USA Media Group has cited the 9th District ruling in both a federal lawsuit and a Federal Communications Commission petition challenging policy changes on pole attachments by the Truckee Donner Public Utility District. The June court ruling handed AT & T Broadband a victory in its open-access battle with Portland, Ore., franchising authorities.
The 9th District ruling changed the way cable-modem service is classified under federal law, at least in the Western states governed by its decisions-including California. Data-over-cable had been generally considered a cable service, but the decision altered that definition and termed it a telecommunications product.
Under that definition, USA Media argues, a competing company-such as the utility district-can do nothing that constitutes a barrier to entry for a new-service provider.
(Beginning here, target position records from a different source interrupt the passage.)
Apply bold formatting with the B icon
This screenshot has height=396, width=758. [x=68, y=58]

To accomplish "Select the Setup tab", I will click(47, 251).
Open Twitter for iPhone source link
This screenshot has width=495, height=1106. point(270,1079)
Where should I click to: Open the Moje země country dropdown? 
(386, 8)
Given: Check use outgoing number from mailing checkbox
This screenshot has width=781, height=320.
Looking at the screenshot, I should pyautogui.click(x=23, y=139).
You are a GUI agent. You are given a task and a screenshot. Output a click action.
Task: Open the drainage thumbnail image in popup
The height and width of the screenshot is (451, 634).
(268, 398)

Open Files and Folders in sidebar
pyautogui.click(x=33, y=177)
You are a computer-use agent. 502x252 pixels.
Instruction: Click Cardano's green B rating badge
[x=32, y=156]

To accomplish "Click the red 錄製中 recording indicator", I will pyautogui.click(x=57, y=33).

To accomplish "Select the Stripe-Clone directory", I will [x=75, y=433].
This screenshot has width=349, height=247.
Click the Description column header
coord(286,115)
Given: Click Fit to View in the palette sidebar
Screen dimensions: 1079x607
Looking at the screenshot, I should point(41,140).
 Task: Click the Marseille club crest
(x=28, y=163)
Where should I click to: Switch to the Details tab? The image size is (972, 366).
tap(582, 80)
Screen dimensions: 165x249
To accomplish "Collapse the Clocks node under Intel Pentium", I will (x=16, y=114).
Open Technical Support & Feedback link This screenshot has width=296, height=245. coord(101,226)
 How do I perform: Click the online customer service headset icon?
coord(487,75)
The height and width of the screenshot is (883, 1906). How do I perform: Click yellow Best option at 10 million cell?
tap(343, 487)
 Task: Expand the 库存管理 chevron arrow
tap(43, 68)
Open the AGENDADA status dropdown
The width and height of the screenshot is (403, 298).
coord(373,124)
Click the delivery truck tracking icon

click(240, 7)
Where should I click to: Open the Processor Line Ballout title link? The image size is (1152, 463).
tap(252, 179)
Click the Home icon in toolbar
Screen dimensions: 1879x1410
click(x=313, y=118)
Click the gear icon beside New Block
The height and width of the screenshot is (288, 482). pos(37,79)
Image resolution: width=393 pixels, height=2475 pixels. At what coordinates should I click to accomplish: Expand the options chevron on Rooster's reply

USA Media operates an 11,400-subscriber system in the Truckee area on Lake Tahoe's north shore. The operator has deployed digital video and would like to rewire the system with optical fiber in order to offer both its USA@Home high-speed data service and telephony to consumers.
According to FCC pleadings, the company intends to "overlash" its current copper plant with fiber, using current pole attachments. USA Media believes that construction is covered by the license it has held with the utility since 1965.
But the utility apparently has its own telephony aspirations. Truckee Donner is currently a customer-owned water and electricity provider with 10,000 electric customers in more than a dozen small communities. Published reports indicate the utility is examining expansion into data services and other products.
USA Media asserts the utility wants pole-attachment terms that are different than those its own telecommunications services would enjoy. That difference would constitute an entry barrier of the sort barred by the 9th Circuit decision.
USA Media has also filed suit in U.S. District Court in Sacramento to challenge the utility policies.
Roger Terneuzen, USA Media's director of operations, confirmed the dispute but declined comment on the pending litigation. He said only that until the attempt to deploy fiber, relations between the cable operator and utility were amicable.
The cable operator is proceeding with fiber-optic deployments where it can. Part of the plant is attached to poles owned by Pacific Bell, a division of SBC Communications Inc., he said. Fiber-optic plant has been deployed on that infrastructure.
Peter Holzmeister, the utility's general manager, did not return calls for comment.
The FCC is collecting comments on the challenge until Jan. 29. The federal lawsuit is still in the discovery phase, Terneuzen said.